Traumatic pathologies in the postcranium of an adult Allosaurus specimen from the Morrison Formation of the Howe Quarry, Wyoming, U.S.A.

Citation:
Evers, S., Foth C., Rauhut O., Pabst B., & Mateus O. (2013).  Traumatic pathologies in the postcranium of an adult Allosaurus specimen from the Morrison Formation of the Howe Quarry, Wyoming, U.S.A. . Journal of Vertebrate Paleontology, Program and Abstracts, 2013. 124.

Adult large-bodied theropods are often found with numerous pathologies. A large, almost complete, adult Allosaurus specimen (Sauriermuseum Aathal [SMA] 0005) from the Howe Quarry, Morrison Formation (Late Kimmeridgian–Early Tithonian), Wyoming, shows a number of pathologies. Pathologic bones include the left scapula, several left dorsal ribs, the right ischium, and a left pedal phalanx.
A complete, transverse fracture occurs in the proximal part of the left scapula. The distal fragment is displaced and distorted in relation to the proximal fragment. The fracture does not show a callus structure as expected for a healed injury, but some secondary osseous connection to the distal fragment is apparent at the rupture point of the proximal fragment, resulting in a weak attachment. This is consistent with the formation of a pseudoarthrosis, which occurs as a delayed healing response in fractures that lack adequate stabilizing and are subject to frequent movement.

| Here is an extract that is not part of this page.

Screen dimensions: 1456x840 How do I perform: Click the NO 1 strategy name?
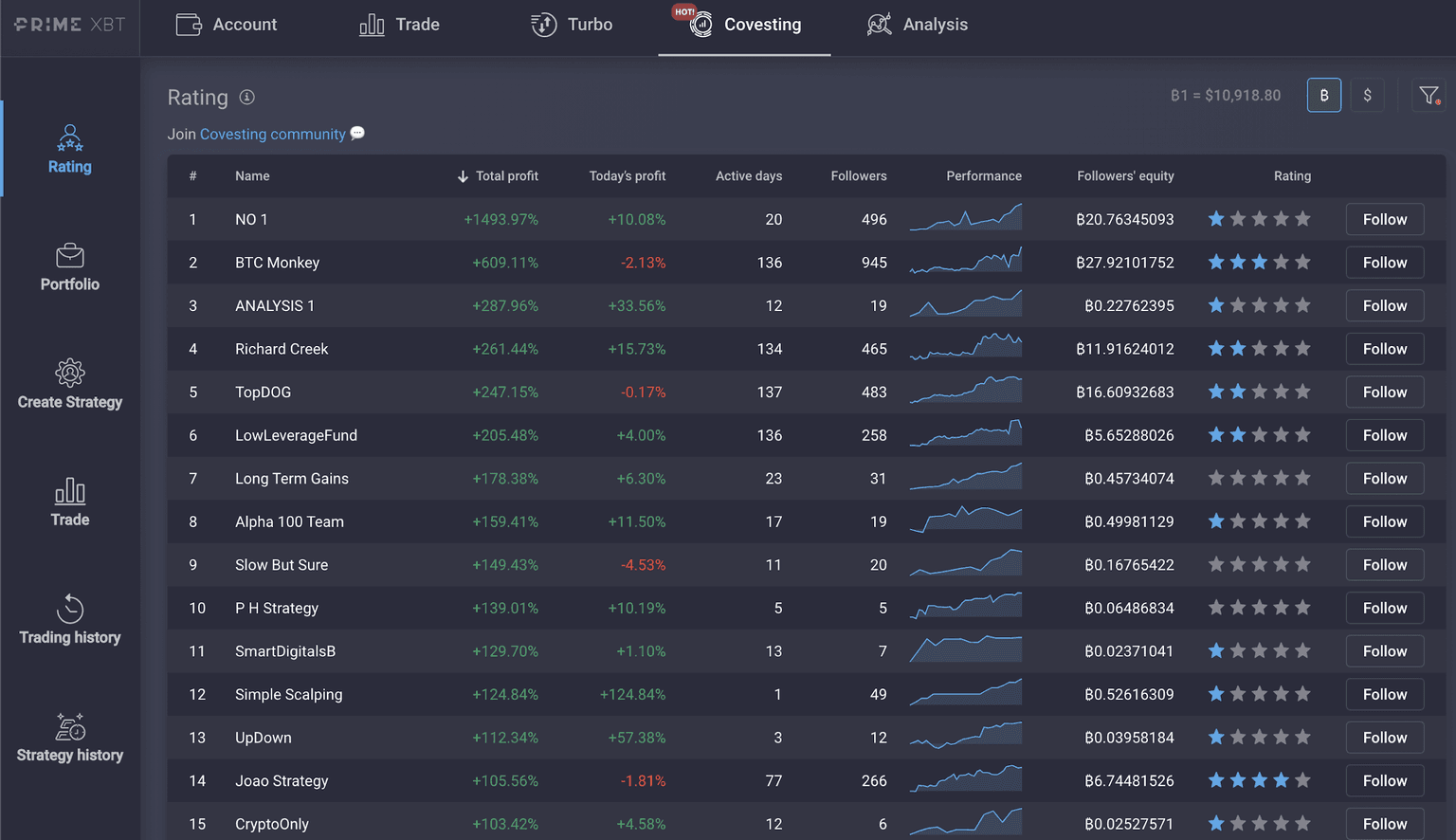point(251,219)
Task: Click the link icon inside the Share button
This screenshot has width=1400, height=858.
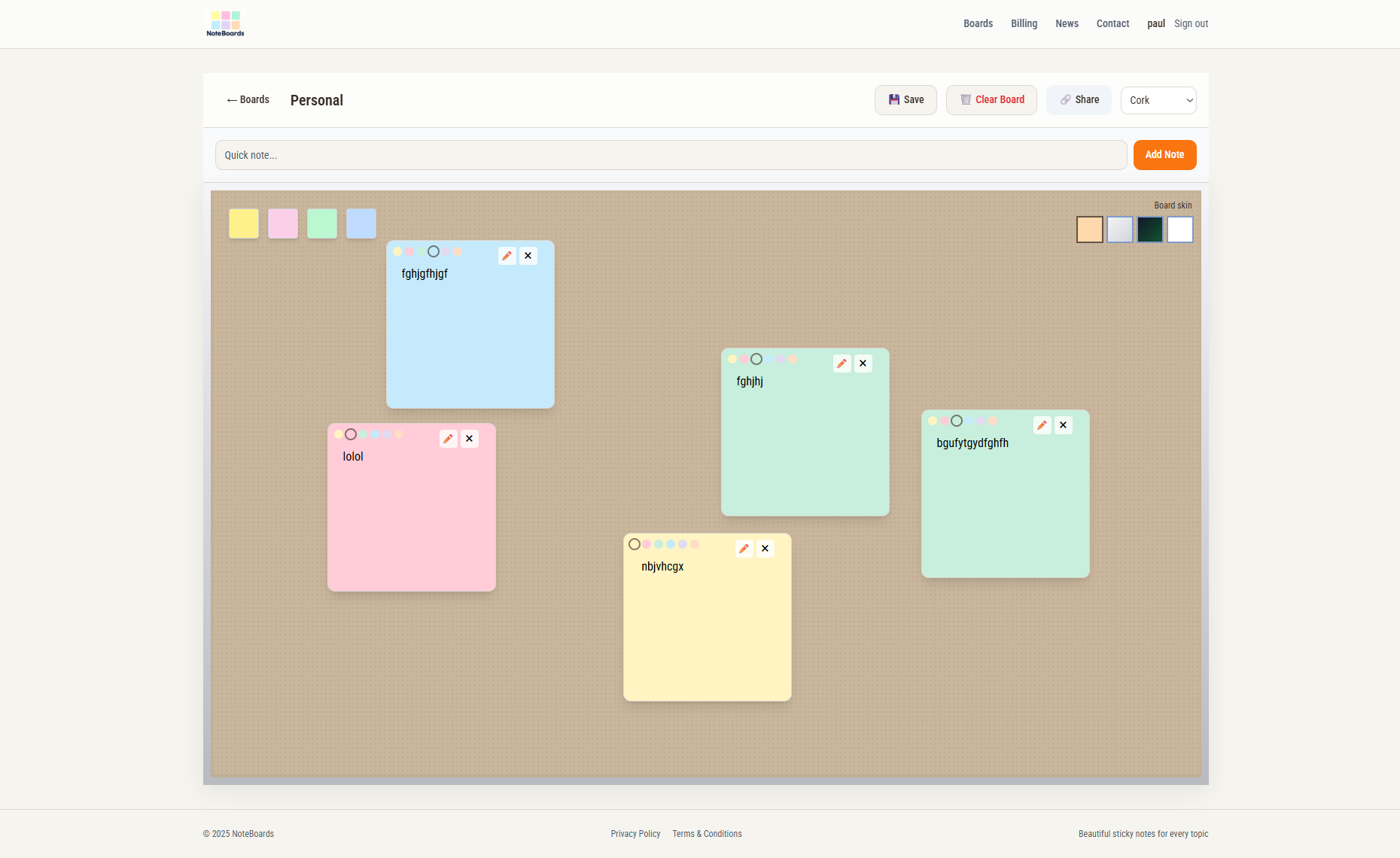Action: [1064, 99]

The distal part of the left scapula is fractured incompletely and transversely. The bone around the fracture is slightly thickened and roughened. The fracture is at approximately the same level as a series of transversely fractured left dorsal ribs. The presence of calli around the rib fractures and the alignment of the scapula and rib pathologies suggest that all may have been caused by a single traumatic event. 
The right ischium suffered a complete, oblique fracture. Rough bone tissue covers the fracture on one side completely, while the other shows no sign of reactive growth.
A pedal phalanx has a hyperostosis at the dorsal and lateral sides of its proximal end, forming an ovoid callus, unlike the large irregular exostoses in phalanges of other Allosaurus specimens, including Museum of the Rockies specimen MOR 693 from the same quarry. The bone surface is roughened, but not rugose, and lacks lesions indicative for infections. This indicates bone resorption in an advanced healing stage of  the injury.
All the pathologies show signs of healing, suggesting that none of them directly caused the death of the individual. This again underlines that large-bodied theropods experienced frequent traumatic injuries during life, an indication of an active lifestyle as a predator.